• Work order
Leaving out all pictures, write down exactly the lines from the one containing "You are a GUI" through the last line of the material.
Material supplied section start
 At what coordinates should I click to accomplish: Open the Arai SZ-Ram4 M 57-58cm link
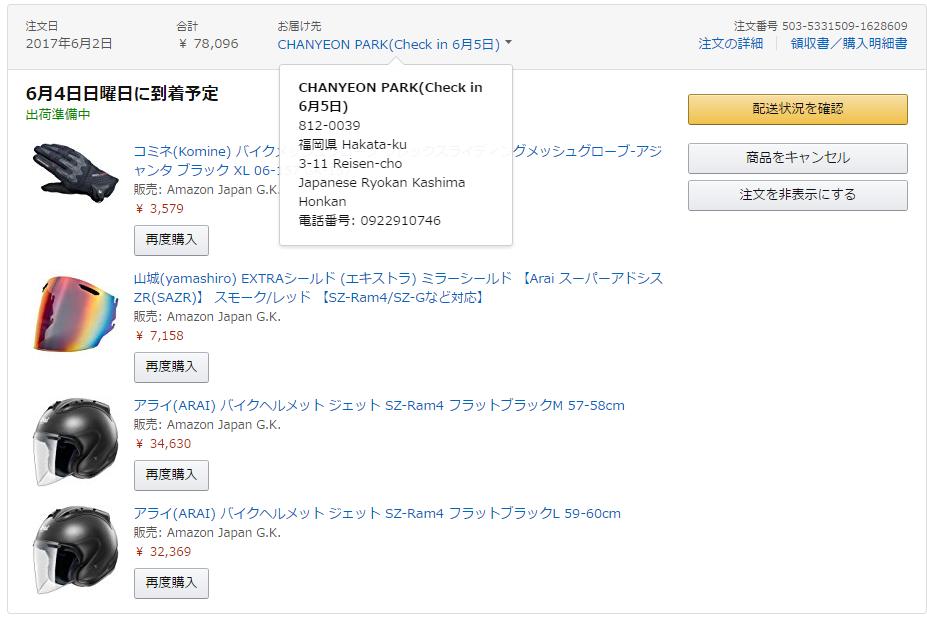click(x=378, y=405)
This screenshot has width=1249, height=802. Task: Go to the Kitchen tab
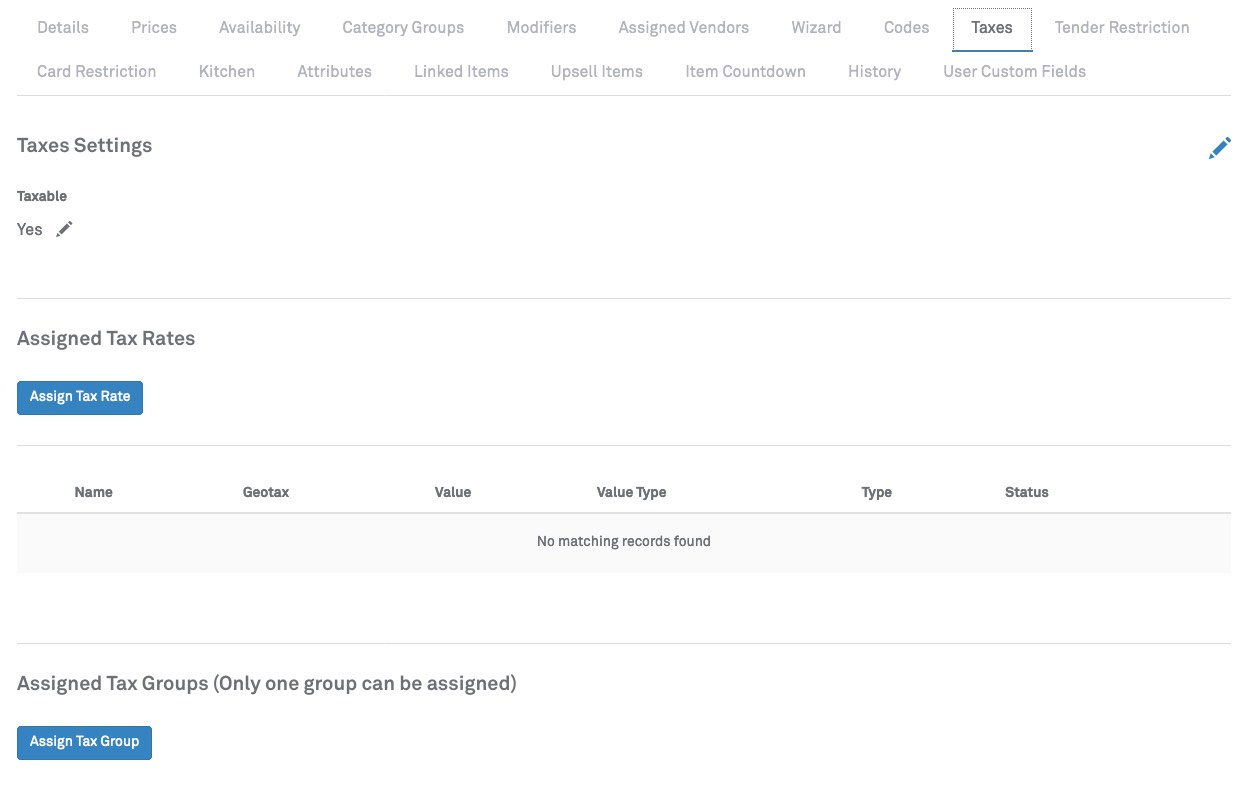227,72
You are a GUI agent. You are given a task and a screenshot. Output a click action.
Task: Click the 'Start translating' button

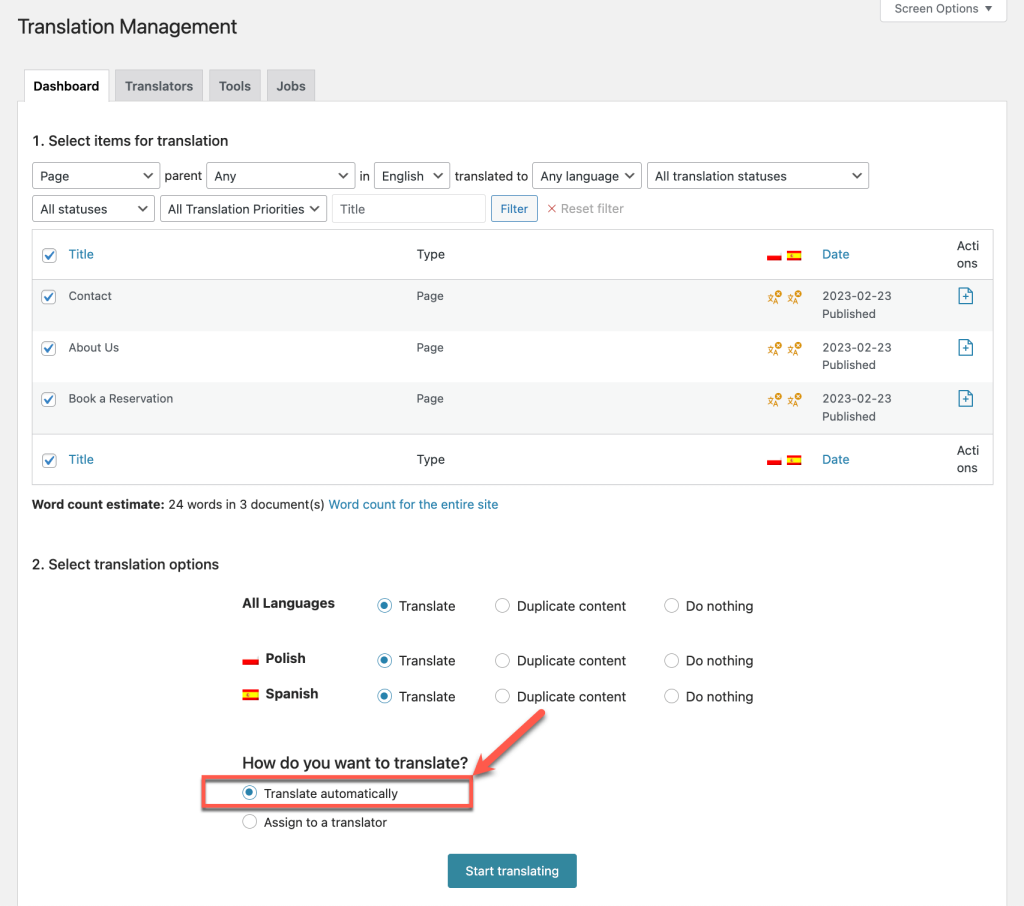(511, 870)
Material supplied section end
• Result
You are a GUI agent. You are given a task and a screenshot. Output a click action.
Task: Click the 'Start translating' button

(511, 870)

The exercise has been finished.